Provided information
— begin —
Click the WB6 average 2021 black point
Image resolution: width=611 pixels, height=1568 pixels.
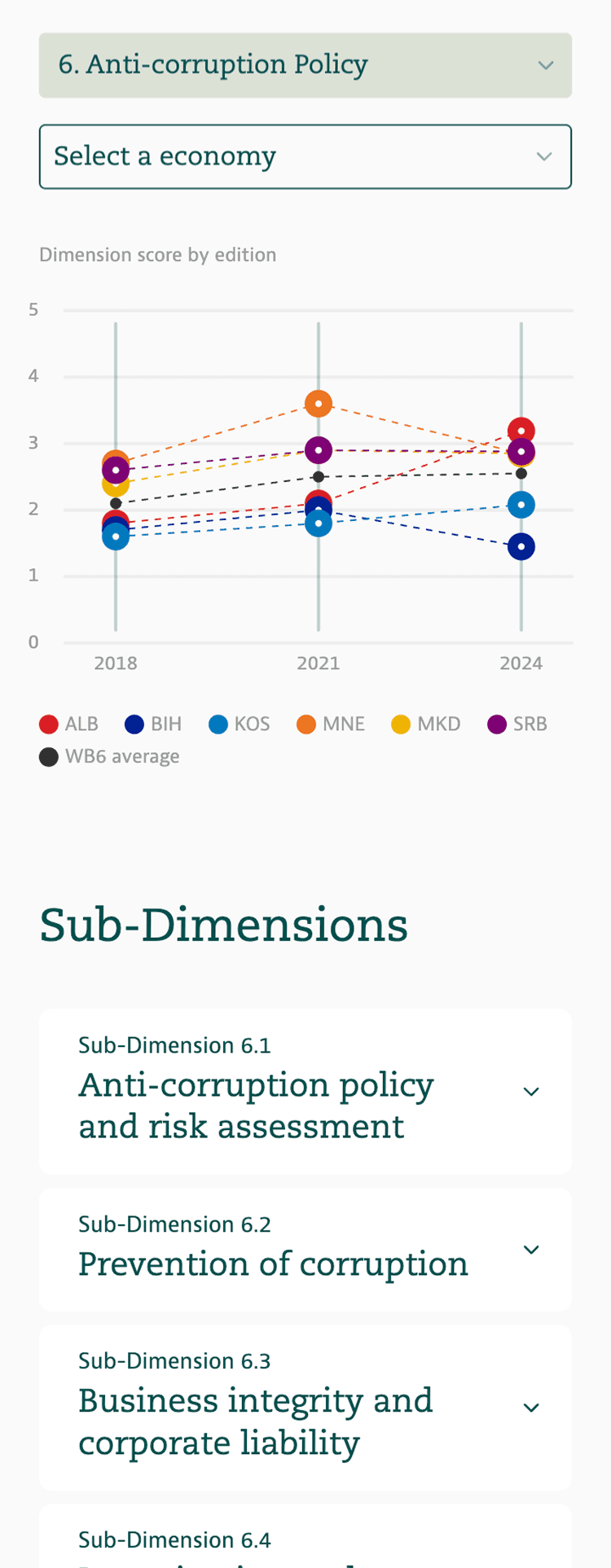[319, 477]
— end —
— begin —
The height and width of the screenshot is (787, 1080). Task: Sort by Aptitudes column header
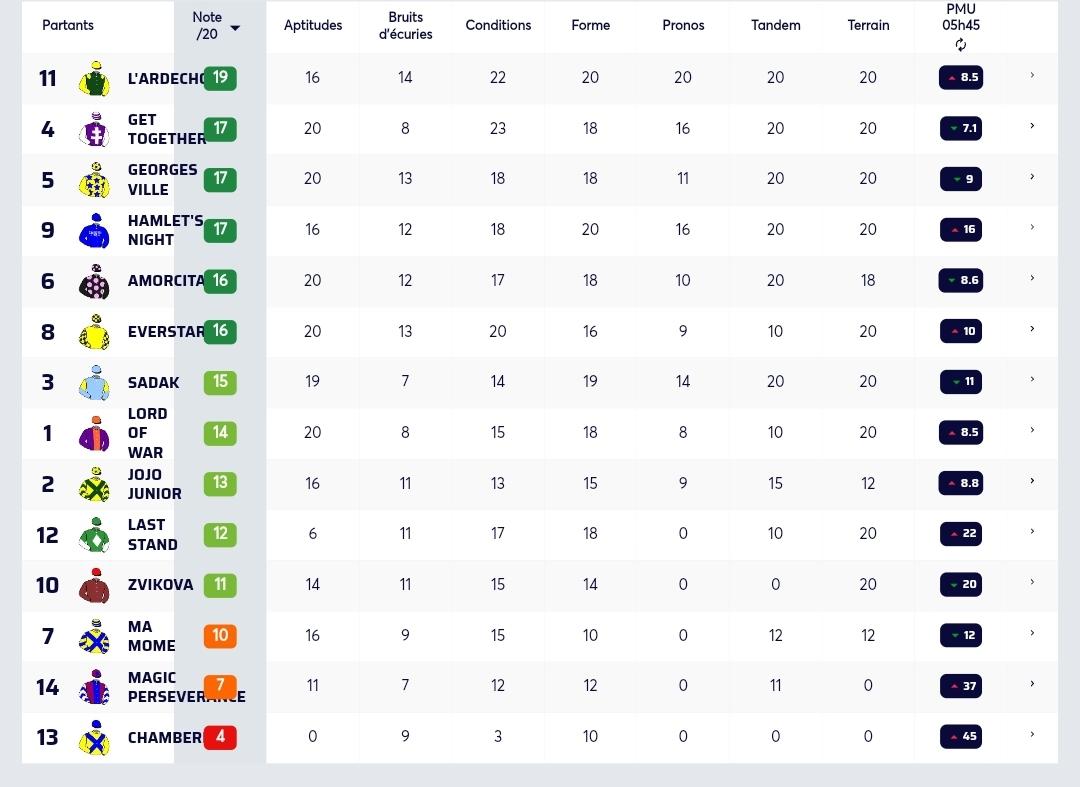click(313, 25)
— end —
— begin —
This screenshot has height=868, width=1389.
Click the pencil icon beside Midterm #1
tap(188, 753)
— end —
Short exercise
Count the lines in the items above that contain the string "height", matching case exactly. Give only the number.

Final result
3